■ ASSIGNMENT: Only an exact repetition of the lines from the one holding "Where should I" to the end of the data is wanted, with pictures left out.
** Opening DATASET block **
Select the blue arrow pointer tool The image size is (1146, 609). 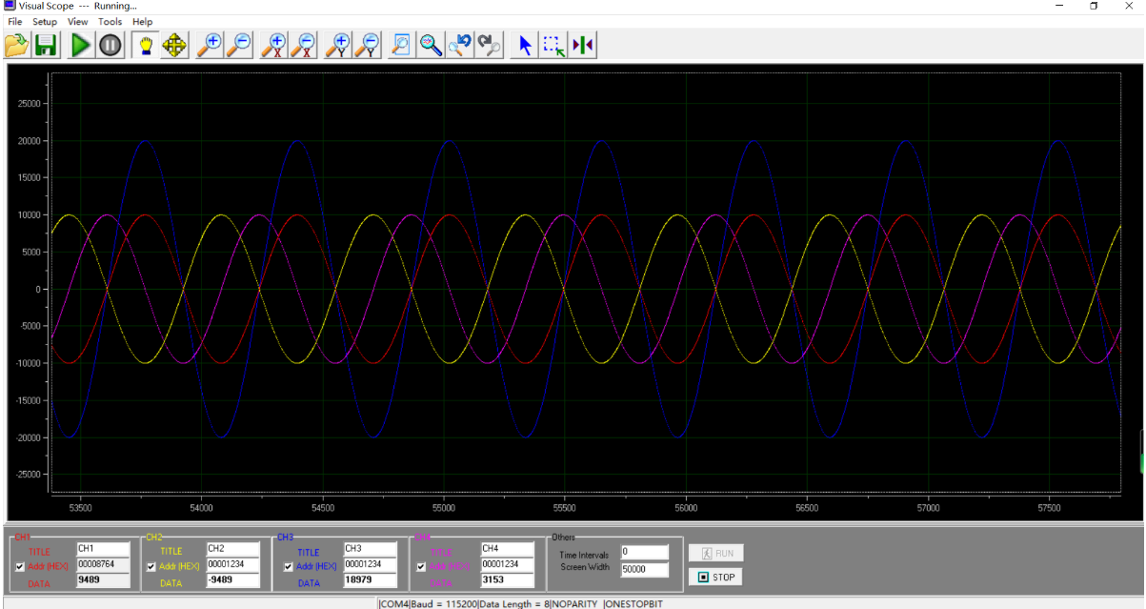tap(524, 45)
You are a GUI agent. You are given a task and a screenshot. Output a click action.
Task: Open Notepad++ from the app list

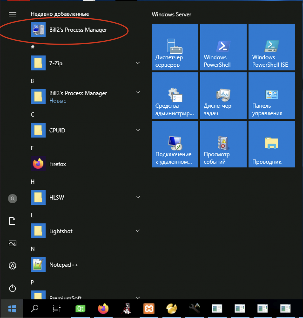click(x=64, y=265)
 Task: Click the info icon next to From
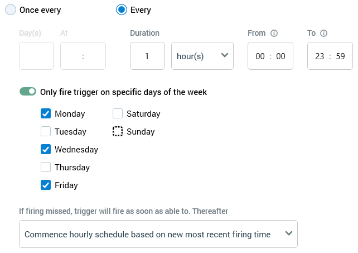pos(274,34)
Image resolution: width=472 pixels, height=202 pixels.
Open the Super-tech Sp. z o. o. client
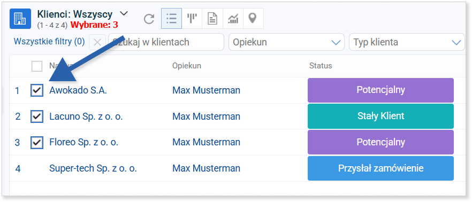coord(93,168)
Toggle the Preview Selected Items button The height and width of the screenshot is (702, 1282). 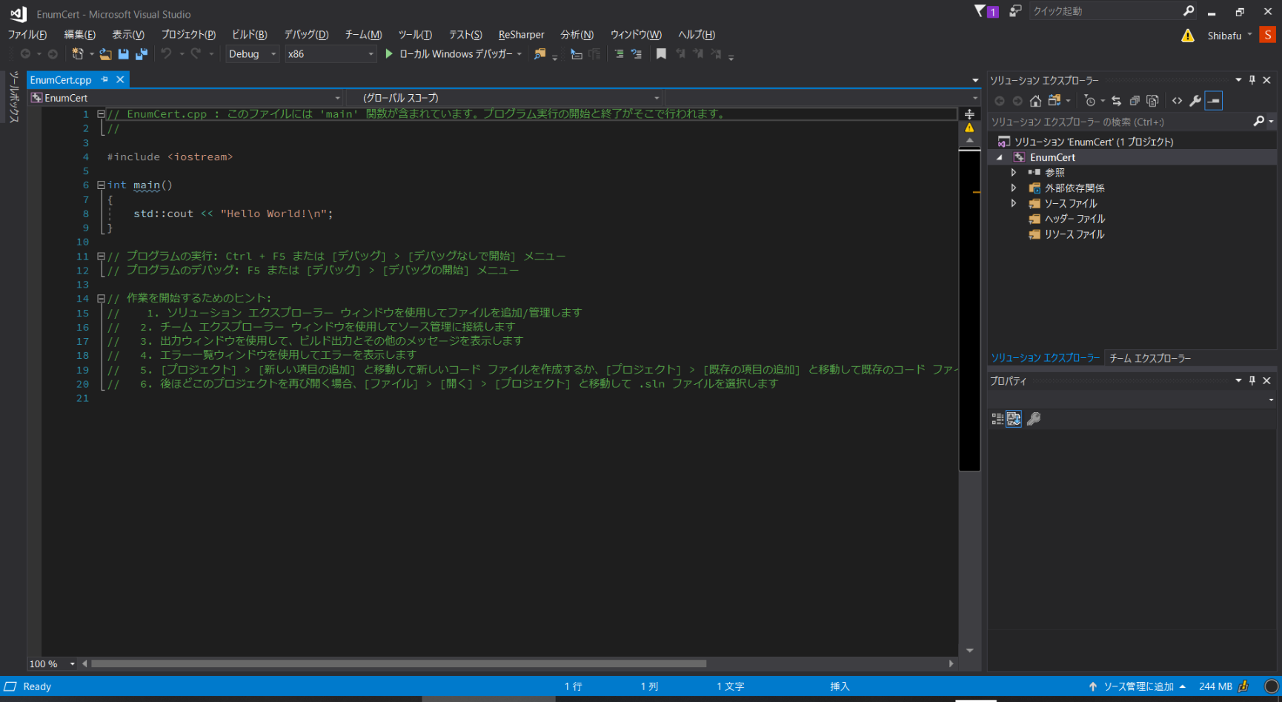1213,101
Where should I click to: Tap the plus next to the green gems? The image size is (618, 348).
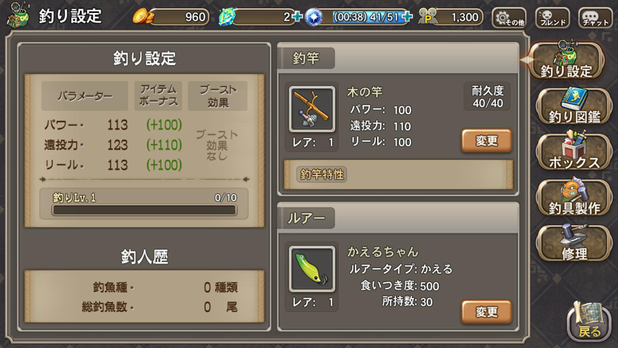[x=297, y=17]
** Closing DATASET block **
■ EXPECTED ANSWER:
Where should I click to: Tap the plus next to the green gems? The image size is (618, 348).
[x=297, y=17]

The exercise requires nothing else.